• [WRITTEN INSTRUCTION]:
Identify each line below that contains the string "width", and copy every such line in full.

• [DATASET ENTRIES]:
_____

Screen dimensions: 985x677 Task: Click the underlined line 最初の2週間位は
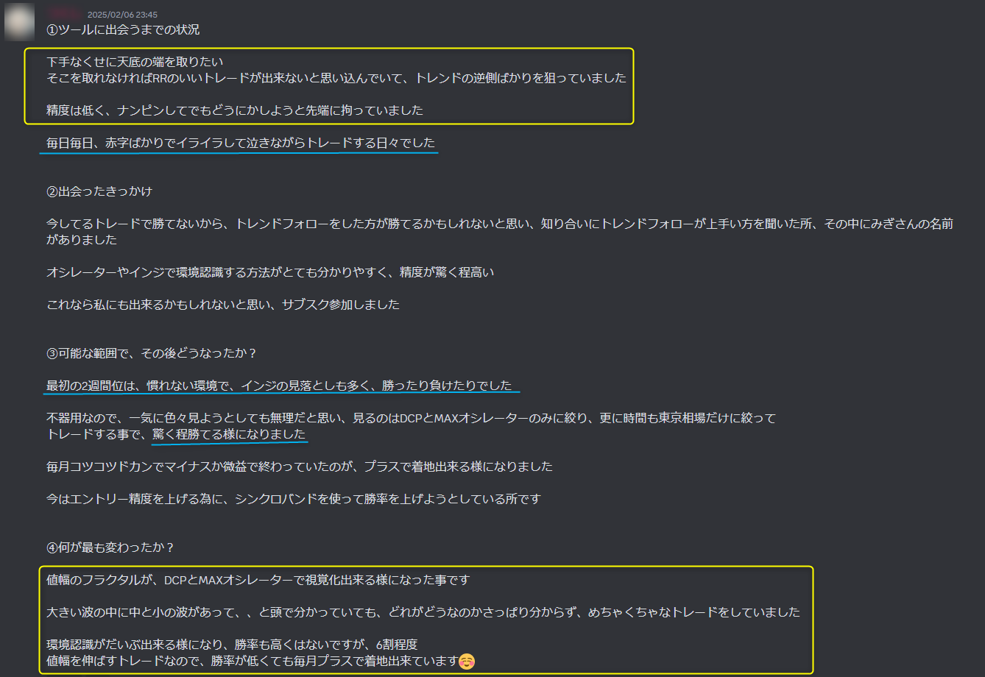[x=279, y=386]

_____

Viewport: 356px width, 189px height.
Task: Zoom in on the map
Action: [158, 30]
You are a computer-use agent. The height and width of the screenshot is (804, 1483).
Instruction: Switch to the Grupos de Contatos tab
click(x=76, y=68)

_____

• [TASK RESULT]:
Viewport: 356px width, 189px height.
You are a computer-use agent. The height and width of the screenshot is (804, 1483).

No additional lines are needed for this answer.